There’s something going on right now that illustrates why it’s so important to remain in touch with customers and the marketplace while you sort out your problems.
A photo hosting website I use has been off the air for more than three days now. The company has put out no information at all to its tens of thousands of customers around the world. The web is awash with rumours. According to one widespread rumour, the company has gone bust. Although that doesn’t appear to be true, the rumour is spreading rapidly.
Even if the company resolves whatever the problem is – perhaps it’s hardware servers or communications equipment, which is another rumour – a bad impression of the company is going to persist. They’ll be unable to erase from the web the thousands of references to the company being liquidated, inaccurate though they may be.
Many people are posting about their plan to look for another photo hosting site, whatever the outcome of the present problem is. If the unavailability of the site had been explained, they’d probably relax and wait for it to come back, rather than getting upset.
The company (which I won’t name as I don’t want to add to the rumours) could have got an explanation out by now.
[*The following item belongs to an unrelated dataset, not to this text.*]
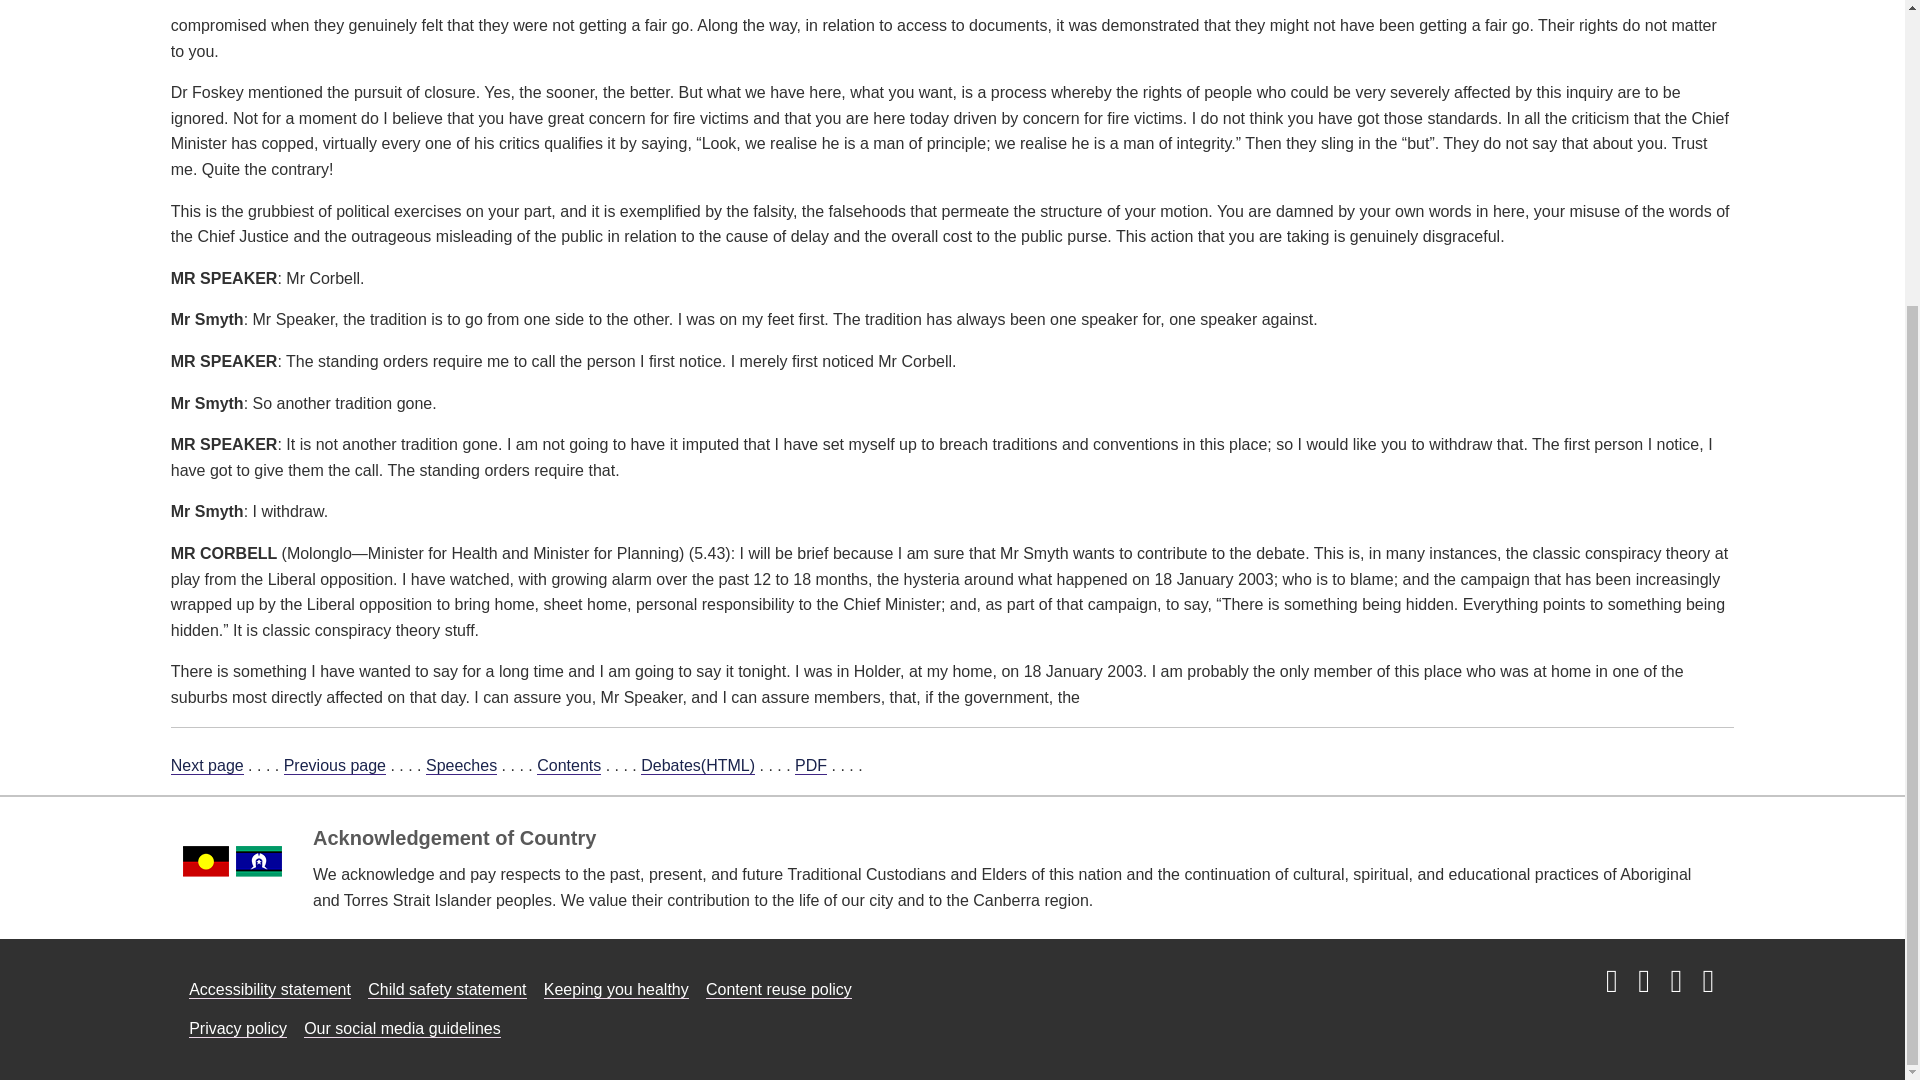 The image size is (1920, 1080). I want to click on Keeping you healthy, so click(616, 990).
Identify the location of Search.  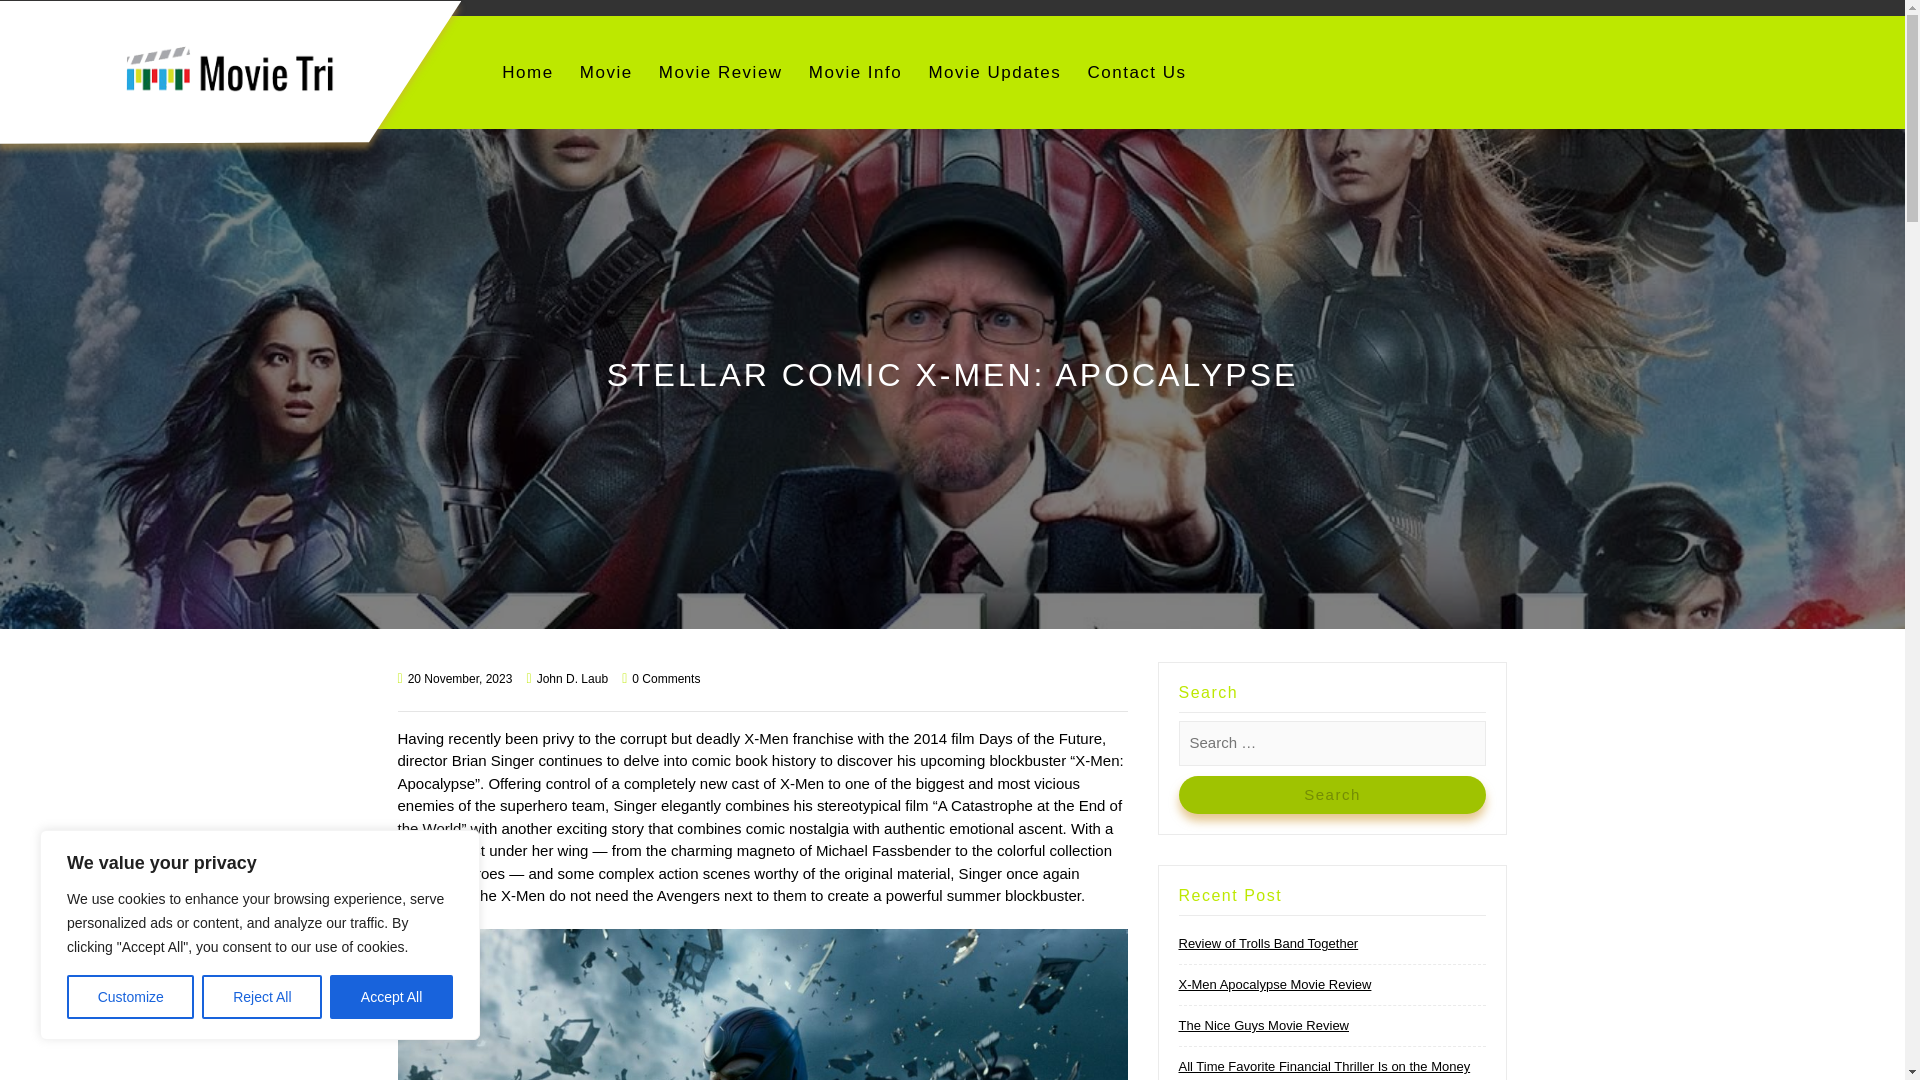
(1332, 796).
Even if their mail system is goosed along with other equipment, they could have posted status reports on bulletin boards, put out press releases to the media, set up another temporary web site to explain what’s going on, written some blog entries…
In other words, your communication plan has to cover not only what you do when things are going well, but what you will do in a crisis to manage expectations, preserve your reputation, and give you the best chance of resuming normal business with loyal customers.
How good is your communication plan?